B. An inability to build or maintain satisfactory interpersonal relationships with peers and teachers
C. Inappropriate types of behavior or feelings under normal circumstances
D. A generally pervasive mood of unhappiness or depression
E. A tendency to develop physical symptoms or fears associated with personal or school problems.
The term includes schizophrenia. The term does not apply to children who are socially maladjusted, unless it is determined that they have an emotional disturbance.
5. Traumatic Brain Injury
Traumatic brain injury means an acquired injury to the brain caused by an external force, resulting in total or partial functional disability or psychosocial impairment, or both that adversely affect educational performance. The term includes open or closed head injuries or brain injuries from certain medical conditions resulting in mild, moderate or severe impairments in one or more areas, including cognition, language, memory, attention, reasoning, abstract thinking, judgment, problem solving, sensory, perceptual and motor abilities, psychosocial behavior, physical functions, information processing, and speech. The term does not include injuries that are congenital or caused by birth trauma.
6. Visual Impairment
Visual impairment including blindness means an impairment in vision that, even with correction, adversely affects a child’s educational performance. The term includes both partial sight and blindness.
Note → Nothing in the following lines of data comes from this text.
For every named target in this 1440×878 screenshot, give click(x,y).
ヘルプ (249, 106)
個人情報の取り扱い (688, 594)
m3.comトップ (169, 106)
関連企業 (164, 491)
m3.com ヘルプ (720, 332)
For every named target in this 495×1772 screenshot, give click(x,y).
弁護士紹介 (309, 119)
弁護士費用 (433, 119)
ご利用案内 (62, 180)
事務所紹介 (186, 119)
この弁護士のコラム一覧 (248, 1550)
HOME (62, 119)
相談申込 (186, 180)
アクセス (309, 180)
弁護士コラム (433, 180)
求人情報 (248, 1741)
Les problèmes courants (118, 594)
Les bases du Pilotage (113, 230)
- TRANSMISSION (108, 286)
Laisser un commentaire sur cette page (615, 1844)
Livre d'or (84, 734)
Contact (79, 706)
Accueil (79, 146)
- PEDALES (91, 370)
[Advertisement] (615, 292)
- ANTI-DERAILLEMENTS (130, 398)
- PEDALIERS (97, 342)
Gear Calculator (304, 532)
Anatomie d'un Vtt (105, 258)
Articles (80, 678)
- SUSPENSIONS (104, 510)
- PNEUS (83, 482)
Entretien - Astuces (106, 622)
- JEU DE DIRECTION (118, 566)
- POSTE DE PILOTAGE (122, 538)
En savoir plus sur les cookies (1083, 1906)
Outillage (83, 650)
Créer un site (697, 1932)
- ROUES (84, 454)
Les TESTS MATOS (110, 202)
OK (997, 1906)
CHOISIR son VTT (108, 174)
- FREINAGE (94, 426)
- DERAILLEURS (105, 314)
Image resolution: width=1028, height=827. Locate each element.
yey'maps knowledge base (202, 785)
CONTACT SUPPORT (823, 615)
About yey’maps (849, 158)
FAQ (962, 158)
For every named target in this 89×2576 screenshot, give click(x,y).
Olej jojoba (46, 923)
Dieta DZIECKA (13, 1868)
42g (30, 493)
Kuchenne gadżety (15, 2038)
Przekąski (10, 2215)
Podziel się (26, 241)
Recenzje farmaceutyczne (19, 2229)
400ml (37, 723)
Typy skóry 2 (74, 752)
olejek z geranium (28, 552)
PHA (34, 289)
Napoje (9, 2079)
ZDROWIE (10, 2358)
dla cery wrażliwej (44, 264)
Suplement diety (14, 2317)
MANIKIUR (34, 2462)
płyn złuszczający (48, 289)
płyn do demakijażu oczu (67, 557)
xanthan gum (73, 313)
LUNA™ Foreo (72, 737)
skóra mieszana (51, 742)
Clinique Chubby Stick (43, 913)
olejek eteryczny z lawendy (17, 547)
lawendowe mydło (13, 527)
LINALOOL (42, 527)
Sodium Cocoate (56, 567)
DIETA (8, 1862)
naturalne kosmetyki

Legally blind: An individual with a visual acuity of 20/200 or less even with correction or has a field loss of 20 degrees or more.
Low Vision: A person who is still severely impaired after correction, but whom may increase functioning through the use of optical aide, nonoptical aids, environmental modifications and/or techniques.
7. Hearing Impairment
Hearing impairment means an impairment in hearing, whether permanent or fluctuating, that adversely affects the child’s educational performance but that is not included under the definition of deafness in number 8.
Deafness means a hearing impairment that is so severe that the child is impaired in processing linguistic information through hearing, with or without amplification, that adversely affects a child’s educational performance.
Deaf-blindness means concomitant hearing and visual impairments, the combination of which causes such severe communication and other developmental and educational needs that they cannot be accommodated in special education programs solely for children with deafness or children with blindness.
10. Speech or Language Impairment
Speech or language impairment means a communication disorder, such as stuttering, impaired articulation, a language impairment or a voice impairment, that adversely affects a child’s educational performance
11. Other Health Impairment
Other health impairment means having limited strength, vitality or alertness, including a heightened alertness to environmental stimuli, that results in limited alertness with respect to the educational environment that:
A. Is due to chronic or acute health problems such as, asthma, attention deficit disorder or attention deficit hyperactivity disorder, a heart condition, hemophilia, lead poisoning, leukemia, nephritis, rheumatic fever and sickle cell anemia and;
B. Adversely affects a child’s educational performance
12. Orthopedic Impairment
Orthopedic impairment means a severe orthopedic impairment that adversely affects a child’s educational performance. The term includes impairments caused by congenital anomaly (e.g., clubfoot, absence of some member, etc.), impairments caused by disease (e.g., poliomyelitis, bone tuberculosis, etc.), and impairments from other causes (e.g., cerebral palsy, amputation, and fractures or burns which cause contractures).
13. Multiple Disabilities
Multiple disabilities means concomitant impairments (such as mental retardation-blindness, mental retardation-orthopedic impairment, etc.), the combination of which causes such severe educational needs that they cannot be accommodated in a special education program solely for one of the impairments. The term does not include deaf-blindness.